Die Formel-1-Saison 1954 begann in Buenos Aires, und Juan Manuel Fangio lieferte dem Publikum im eigenen Land sofort den entscheidenden Moment. Im Maserati 250F gewann er den Großen Preis von Argentinien und setzte damit gleich im ersten WM-Lauf ein klares Zeichen.

Der Sieg hatte mehr Gewicht als nur den nationalen Rahmen. Fangio gehörte bereits zu den prägenden Fahrern der Serie, doch das Rennen zeigte auch, dass Maserati Ferrari zu Saisonbeginn schlagen konnte. Nino Farina hatte für Ferrari die Pole geholt, und auch José Froilán González blieb ein Faktor. Fangio gewann also gegen starke direkte Konkurrenz und nicht nur wegen Ausfällen.

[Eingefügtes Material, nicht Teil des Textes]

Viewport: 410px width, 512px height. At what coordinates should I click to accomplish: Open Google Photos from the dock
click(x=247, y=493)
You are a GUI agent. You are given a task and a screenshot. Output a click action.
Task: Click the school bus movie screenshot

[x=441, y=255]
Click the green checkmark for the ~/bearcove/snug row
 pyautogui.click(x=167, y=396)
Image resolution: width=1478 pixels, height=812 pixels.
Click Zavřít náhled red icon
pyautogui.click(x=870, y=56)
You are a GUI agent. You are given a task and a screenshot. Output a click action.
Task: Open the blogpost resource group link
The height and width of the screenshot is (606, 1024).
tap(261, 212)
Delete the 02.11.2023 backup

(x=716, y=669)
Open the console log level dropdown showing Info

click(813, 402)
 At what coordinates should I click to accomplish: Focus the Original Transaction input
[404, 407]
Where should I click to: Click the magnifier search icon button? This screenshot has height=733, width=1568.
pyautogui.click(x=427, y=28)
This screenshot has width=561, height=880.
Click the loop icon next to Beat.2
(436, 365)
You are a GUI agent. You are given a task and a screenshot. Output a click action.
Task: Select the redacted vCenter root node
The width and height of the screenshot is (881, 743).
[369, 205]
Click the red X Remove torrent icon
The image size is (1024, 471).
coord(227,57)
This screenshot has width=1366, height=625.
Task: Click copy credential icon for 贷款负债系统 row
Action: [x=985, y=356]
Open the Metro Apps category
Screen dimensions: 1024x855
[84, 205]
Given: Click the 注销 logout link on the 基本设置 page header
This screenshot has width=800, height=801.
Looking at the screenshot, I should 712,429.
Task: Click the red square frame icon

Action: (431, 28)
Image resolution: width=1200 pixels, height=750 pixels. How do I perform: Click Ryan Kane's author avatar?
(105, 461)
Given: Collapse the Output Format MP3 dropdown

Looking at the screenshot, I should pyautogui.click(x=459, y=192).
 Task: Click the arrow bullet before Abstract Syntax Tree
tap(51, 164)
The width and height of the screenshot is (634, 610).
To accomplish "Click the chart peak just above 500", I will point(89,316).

Hinzu kamen schwierige Bedingungen. Die Strecke war nass und heikel, wodurch Urteilsvermögen, Reifenbehandlung und der richtige Moment noch wichtiger wurden. Über 87 Runden kontrollierte Fangio diese Faktoren besser als der Rest des Feldes, obwohl Ferrari lange in Schlagdistanz blieb.

Im Ziel lag er vor Farina, während González Rang drei belegte. Damit bekam der erste WM-Lauf des Jahres sofort sportliche Bedeutung. Fangio holte zudem den Punkt für die schnellste Runde und machte den Auftakt damit nahezu perfekt.

Rückblickend war dieser Erfolg ein früher Hinweis auf den Verlauf der Saison 1954. Für Maserati war es ein wichtiges Signal der Stärke. Für Argentinien war es ein Heimsieg im ersten WM-Rennen des Jahres, eingefahren vom größten Fahrer des Landes.